═════ Source material

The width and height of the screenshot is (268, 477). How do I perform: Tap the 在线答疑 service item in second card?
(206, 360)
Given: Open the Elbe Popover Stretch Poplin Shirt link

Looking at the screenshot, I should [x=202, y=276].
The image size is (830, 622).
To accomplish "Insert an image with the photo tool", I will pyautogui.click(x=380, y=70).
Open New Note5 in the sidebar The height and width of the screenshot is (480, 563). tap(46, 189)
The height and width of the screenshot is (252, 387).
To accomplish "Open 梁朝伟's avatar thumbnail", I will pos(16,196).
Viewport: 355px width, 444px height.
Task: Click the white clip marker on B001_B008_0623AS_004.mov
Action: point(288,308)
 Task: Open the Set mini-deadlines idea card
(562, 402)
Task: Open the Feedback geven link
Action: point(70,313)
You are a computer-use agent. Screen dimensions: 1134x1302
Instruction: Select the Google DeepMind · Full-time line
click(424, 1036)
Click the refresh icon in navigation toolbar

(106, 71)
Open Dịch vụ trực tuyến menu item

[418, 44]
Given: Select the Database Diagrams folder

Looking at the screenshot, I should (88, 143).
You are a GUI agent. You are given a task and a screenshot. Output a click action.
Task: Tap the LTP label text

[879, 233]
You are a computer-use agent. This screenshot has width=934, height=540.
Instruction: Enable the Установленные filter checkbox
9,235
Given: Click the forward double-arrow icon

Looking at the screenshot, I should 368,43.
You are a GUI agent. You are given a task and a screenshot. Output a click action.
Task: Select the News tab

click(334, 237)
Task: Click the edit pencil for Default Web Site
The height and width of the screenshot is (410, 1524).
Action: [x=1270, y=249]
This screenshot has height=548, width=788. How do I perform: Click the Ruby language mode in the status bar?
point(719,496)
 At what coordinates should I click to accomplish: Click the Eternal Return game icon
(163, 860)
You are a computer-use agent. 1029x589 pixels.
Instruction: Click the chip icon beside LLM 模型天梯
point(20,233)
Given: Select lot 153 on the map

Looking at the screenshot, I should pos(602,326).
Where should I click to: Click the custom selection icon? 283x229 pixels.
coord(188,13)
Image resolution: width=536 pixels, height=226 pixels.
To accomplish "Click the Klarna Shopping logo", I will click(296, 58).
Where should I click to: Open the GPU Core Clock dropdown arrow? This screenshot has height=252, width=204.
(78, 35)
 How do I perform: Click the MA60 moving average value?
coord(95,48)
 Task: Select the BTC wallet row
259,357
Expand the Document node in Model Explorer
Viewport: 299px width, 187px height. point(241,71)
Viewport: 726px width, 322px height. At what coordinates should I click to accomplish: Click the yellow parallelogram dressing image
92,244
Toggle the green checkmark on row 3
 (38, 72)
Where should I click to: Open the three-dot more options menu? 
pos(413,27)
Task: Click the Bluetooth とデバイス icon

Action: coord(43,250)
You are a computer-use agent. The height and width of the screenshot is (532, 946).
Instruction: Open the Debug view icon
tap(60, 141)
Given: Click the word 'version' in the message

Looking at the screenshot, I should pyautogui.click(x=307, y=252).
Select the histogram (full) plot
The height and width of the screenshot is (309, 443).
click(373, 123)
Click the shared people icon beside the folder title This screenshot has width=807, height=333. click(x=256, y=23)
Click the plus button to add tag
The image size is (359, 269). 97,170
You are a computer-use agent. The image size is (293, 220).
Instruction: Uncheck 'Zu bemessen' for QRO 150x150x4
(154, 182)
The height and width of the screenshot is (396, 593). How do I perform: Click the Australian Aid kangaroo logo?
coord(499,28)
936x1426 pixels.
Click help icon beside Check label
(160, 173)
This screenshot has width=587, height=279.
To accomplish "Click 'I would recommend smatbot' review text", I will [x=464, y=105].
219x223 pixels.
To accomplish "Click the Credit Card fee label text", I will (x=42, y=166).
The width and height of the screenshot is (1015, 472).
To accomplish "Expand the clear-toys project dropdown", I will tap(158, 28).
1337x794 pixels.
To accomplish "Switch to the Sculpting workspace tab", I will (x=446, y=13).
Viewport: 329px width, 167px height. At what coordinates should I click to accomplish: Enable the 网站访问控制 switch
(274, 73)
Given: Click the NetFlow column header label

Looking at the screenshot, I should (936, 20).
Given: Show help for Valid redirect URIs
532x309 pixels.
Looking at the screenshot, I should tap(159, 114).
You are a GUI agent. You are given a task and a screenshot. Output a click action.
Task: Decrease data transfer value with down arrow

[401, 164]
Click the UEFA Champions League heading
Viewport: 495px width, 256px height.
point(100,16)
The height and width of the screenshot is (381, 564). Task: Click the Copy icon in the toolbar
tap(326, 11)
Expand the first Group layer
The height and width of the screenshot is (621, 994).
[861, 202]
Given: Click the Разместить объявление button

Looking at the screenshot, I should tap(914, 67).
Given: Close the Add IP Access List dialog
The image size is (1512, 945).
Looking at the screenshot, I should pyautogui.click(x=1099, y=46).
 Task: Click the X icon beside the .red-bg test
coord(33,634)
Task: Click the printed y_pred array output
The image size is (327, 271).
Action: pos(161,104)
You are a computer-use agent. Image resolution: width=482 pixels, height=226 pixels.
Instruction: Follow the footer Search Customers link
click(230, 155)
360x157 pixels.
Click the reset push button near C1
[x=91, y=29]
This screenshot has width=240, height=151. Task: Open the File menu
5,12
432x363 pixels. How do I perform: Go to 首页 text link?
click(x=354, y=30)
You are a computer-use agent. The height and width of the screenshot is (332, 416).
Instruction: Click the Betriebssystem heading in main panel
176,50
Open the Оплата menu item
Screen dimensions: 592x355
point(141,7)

══════════

Try it ▸ The answer should repeat every line of the listing exactly.

Reply to the exercise ▸
The width and height of the screenshot is (268, 477). How do I perform: Tap the 在线答疑 service item in second card?
(206, 360)
Given: Open the Elbe Popover Stretch Poplin Shirt link

Looking at the screenshot, I should [x=202, y=276].
The image size is (830, 622).
To accomplish "Insert an image with the photo tool", I will pyautogui.click(x=380, y=70).
Open New Note5 in the sidebar The height and width of the screenshot is (480, 563). tap(46, 189)
The height and width of the screenshot is (252, 387).
To accomplish "Open 梁朝伟's avatar thumbnail", I will pos(16,196).
Viewport: 355px width, 444px height.
Task: Click the white clip marker on B001_B008_0623AS_004.mov
Action: point(288,308)
 Task: Open the Set mini-deadlines idea card
(562, 402)
Task: Open the Feedback geven link
Action: point(70,313)
You are a computer-use agent. Screen dimensions: 1134x1302
Instruction: Select the Google DeepMind · Full-time line
click(424, 1036)
Click the refresh icon in navigation toolbar

(106, 71)
Open Dịch vụ trực tuyến menu item

[418, 44]
Given: Select the Database Diagrams folder

Looking at the screenshot, I should (88, 143).
You are a GUI agent. You are given a task and a screenshot. Output a click action.
Task: Tap the LTP label text

[879, 233]
You are a computer-use agent. This screenshot has width=934, height=540.
Instruction: Enable the Установленные filter checkbox
9,235
Given: Click the forward double-arrow icon

Looking at the screenshot, I should 368,43.
You are a GUI agent. You are given a task and a screenshot. Output a click action.
Task: Select the News tab

click(334, 237)
Task: Click the edit pencil for Default Web Site
The height and width of the screenshot is (410, 1524).
Action: [x=1270, y=249]
This screenshot has height=548, width=788. How do I perform: Click the Ruby language mode in the status bar?
point(719,496)
 At what coordinates should I click to accomplish: Click the Eternal Return game icon
(163, 860)
You are a computer-use agent. 1029x589 pixels.
Instruction: Click the chip icon beside LLM 模型天梯
point(20,233)
Given: Select lot 153 on the map

Looking at the screenshot, I should pos(602,326).
Where should I click to: Click the custom selection icon? 283x229 pixels.
coord(188,13)
Image resolution: width=536 pixels, height=226 pixels.
To accomplish "Click the Klarna Shopping logo", I will click(296, 58).
Where should I click to: Open the GPU Core Clock dropdown arrow? This screenshot has height=252, width=204.
(78, 35)
 How do I perform: Click the MA60 moving average value?
coord(95,48)
 Task: Select the BTC wallet row
259,357
Expand the Document node in Model Explorer
Viewport: 299px width, 187px height. point(241,71)
Viewport: 726px width, 322px height. At what coordinates should I click to accomplish: Click the yellow parallelogram dressing image
92,244
Toggle the green checkmark on row 3
 (38, 72)
Where should I click to: Open the three-dot more options menu? 
pos(413,27)
Task: Click the Bluetooth とデバイス icon

Action: coord(43,250)
You are a computer-use agent. The height and width of the screenshot is (532, 946).
Instruction: Open the Debug view icon
tap(60, 141)
Given: Click the word 'version' in the message

Looking at the screenshot, I should pyautogui.click(x=307, y=252).
Select the histogram (full) plot
The height and width of the screenshot is (309, 443).
click(373, 123)
Click the shared people icon beside the folder title This screenshot has width=807, height=333. click(x=256, y=23)
Click the plus button to add tag
The image size is (359, 269). 97,170
You are a computer-use agent. The image size is (293, 220).
Instruction: Uncheck 'Zu bemessen' for QRO 150x150x4
(154, 182)
The height and width of the screenshot is (396, 593). How do I perform: Click the Australian Aid kangaroo logo?
coord(499,28)
936x1426 pixels.
Click help icon beside Check label
(160, 173)
This screenshot has width=587, height=279.
To accomplish "Click 'I would recommend smatbot' review text", I will [x=464, y=105].
219x223 pixels.
To accomplish "Click the Credit Card fee label text", I will (x=42, y=166).
The width and height of the screenshot is (1015, 472).
To accomplish "Expand the clear-toys project dropdown", I will tap(158, 28).
1337x794 pixels.
To accomplish "Switch to the Sculpting workspace tab", I will (x=446, y=13).
Viewport: 329px width, 167px height. At what coordinates should I click to accomplish: Enable the 网站访问控制 switch
(274, 73)
Given: Click the NetFlow column header label

Looking at the screenshot, I should (936, 20).
Given: Show help for Valid redirect URIs
532x309 pixels.
Looking at the screenshot, I should tap(159, 114).
You are a GUI agent. You are given a task and a screenshot. Output a click action.
Task: Decrease data transfer value with down arrow

[401, 164]
Click the UEFA Champions League heading
Viewport: 495px width, 256px height.
point(100,16)
The height and width of the screenshot is (381, 564). Task: Click the Copy icon in the toolbar
tap(326, 11)
Expand the first Group layer
The height and width of the screenshot is (621, 994).
[861, 202]
Given: Click the Разместить объявление button

Looking at the screenshot, I should tap(914, 67).
Given: Close the Add IP Access List dialog
The image size is (1512, 945).
Looking at the screenshot, I should pyautogui.click(x=1099, y=46).
 Task: Click the X icon beside the .red-bg test
coord(33,634)
Task: Click the printed y_pred array output
The image size is (327, 271).
Action: pos(161,104)
You are a computer-use agent. Image resolution: width=482 pixels, height=226 pixels.
Instruction: Follow the footer Search Customers link
click(230, 155)
360x157 pixels.
Click the reset push button near C1
[x=91, y=29]
This screenshot has width=240, height=151. Task: Open the File menu
5,12
432x363 pixels. How do I perform: Go to 首页 text link?
click(x=354, y=30)
You are a computer-use agent. The height and width of the screenshot is (332, 416).
Instruction: Click the Betriebssystem heading in main panel
176,50
Open the Оплата menu item
Screen dimensions: 592x355
point(141,7)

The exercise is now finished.